Like Diogenes, you have been searching the four corners of the world for a book that will tell you how to make real sourdough bread at home. Well, set down your lantern and rest your weary bones, because you have finally found it. Nancy Silverton became famous for the sourdough bread that she makes at her bakery, and this book will tell you in excruciating detail how she does it.
Few things are as wonderful as good sourdough, and few things are as elusive as sourdough recipes in bread books. Few will even acknowledge the presence of sourdough; fewer still will mention words like levain, chef, starter, or poolish. The number of baking books that will give you real recipes for them can be counted on one hand.
This book is a complete tutorial on sourdough bread from start to finish. The first recipe in the book for a basic white bread takes an astonishing 30 pages: 10 to tell you how to make your own starter, and another 20 to tell you how to make the dough and bake it. The author is a stickler for detail; the thoroughness in the recipes can be irritating. It also means that your chances of success are very high; all of the breads I tried worked perfectly, even the more difficult ones based on rye. Each recipe has a rather long (and very complete) list of equipment that you will need (including, in one case, a room thermometer). No longer is sourdough dependent on random chance, magic, or even experience.
Be warned, however, that sourdough is not easy to do. You will end up throwing away a "swimming pool" of dough in order to refresh the starter. Some of the fermentation steps are 12 hours long.
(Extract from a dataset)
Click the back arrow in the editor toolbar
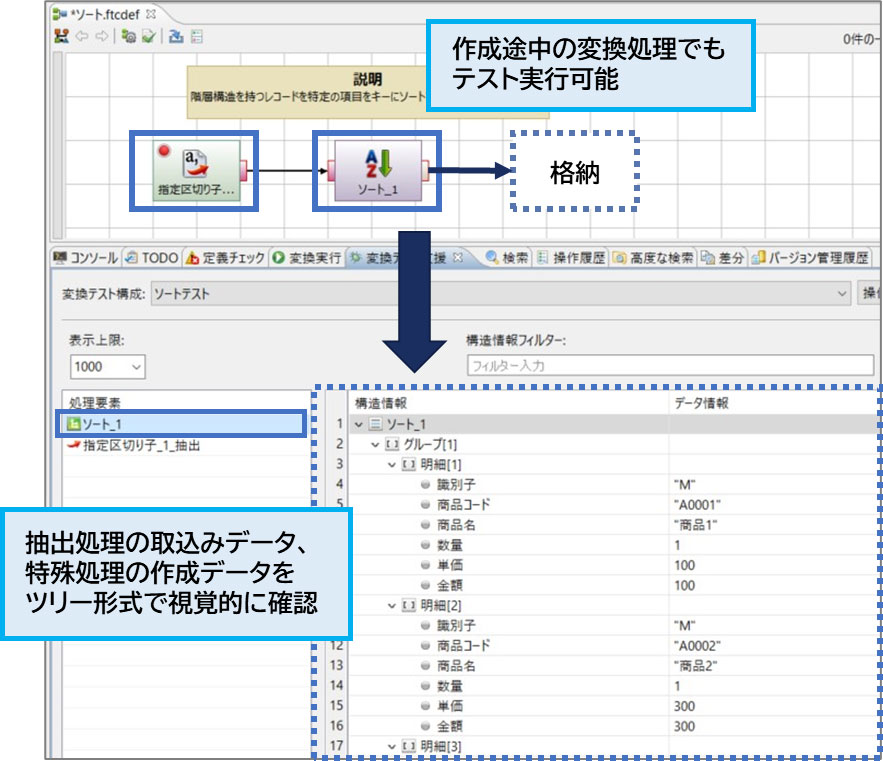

Some breads have to be refrigerated overnight, so you will need room in your refrigerator for several bannetons and/or sheet pans.
There are also some surprising gaps. During kneading steps, there are not always clear instructions on how to tell when you are done; this is especially true of the slack doughs that she expects you to do in a machine rather than by hand. All you get is an instruction to knead for a certain number of minutes. The baking instructions are not always helpful in telling you when the bread is baked enough; all you get is a vague description and a certain number of minutes to bake. Sometimes she tells you what color to look for. Other times, she gives you a description of what the inside of the bread should look like, but this is of no help if you have the oven door open and are wondering if the bread is done baking.
The title of the book is also a problem. It is not obvious from the title (unless you have actually been to her bakery) that the book has sourdough recipes almost exclusively. Conversely, the unwary buyer might pick up this book expecting an all around collection of boulangerie recipes.
Of special merit is the final chapter with recipes using the starter you would normally just toss out. This is the only book I know of that will tell you what to do with this excess starter when you are not going to be making bread. There are recipes like onion rings and pancakes that work quite well.